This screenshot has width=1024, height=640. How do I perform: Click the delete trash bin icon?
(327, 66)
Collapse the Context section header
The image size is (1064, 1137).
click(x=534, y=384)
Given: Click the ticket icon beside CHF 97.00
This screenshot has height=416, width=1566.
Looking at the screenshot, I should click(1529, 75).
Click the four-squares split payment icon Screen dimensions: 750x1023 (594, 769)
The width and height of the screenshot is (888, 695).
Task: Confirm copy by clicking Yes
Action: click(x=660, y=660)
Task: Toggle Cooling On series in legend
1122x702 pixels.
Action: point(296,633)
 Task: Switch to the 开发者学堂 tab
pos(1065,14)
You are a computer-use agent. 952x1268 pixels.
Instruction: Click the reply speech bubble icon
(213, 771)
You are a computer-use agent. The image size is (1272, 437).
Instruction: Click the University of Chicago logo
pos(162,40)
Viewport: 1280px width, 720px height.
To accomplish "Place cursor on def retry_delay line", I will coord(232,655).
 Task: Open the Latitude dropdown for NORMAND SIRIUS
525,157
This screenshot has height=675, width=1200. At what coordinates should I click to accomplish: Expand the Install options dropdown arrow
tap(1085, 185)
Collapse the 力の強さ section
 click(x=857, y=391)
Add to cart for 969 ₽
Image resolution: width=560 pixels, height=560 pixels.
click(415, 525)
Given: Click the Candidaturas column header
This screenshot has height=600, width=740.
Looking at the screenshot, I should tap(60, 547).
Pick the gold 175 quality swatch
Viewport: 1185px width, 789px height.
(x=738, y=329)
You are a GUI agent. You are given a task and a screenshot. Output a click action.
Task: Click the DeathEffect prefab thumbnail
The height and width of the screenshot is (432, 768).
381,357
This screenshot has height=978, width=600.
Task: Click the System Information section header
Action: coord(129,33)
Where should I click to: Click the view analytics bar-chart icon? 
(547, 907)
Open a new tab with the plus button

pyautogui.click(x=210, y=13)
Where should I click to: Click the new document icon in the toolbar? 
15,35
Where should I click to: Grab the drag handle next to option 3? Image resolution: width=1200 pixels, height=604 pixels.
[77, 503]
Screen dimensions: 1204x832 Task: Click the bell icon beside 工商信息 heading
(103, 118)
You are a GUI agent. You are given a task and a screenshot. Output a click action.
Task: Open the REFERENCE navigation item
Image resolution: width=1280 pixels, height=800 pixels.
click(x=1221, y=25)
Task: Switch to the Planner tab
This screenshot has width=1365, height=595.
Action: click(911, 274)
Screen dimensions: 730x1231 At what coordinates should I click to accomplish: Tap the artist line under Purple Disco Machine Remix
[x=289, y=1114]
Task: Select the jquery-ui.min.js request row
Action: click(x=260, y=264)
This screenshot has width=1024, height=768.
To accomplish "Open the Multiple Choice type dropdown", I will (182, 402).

▬▬▬

What to work on
When a line of the entries contains "agent", it counts; say how many such lines there are, and nothing more.

Result for this task
4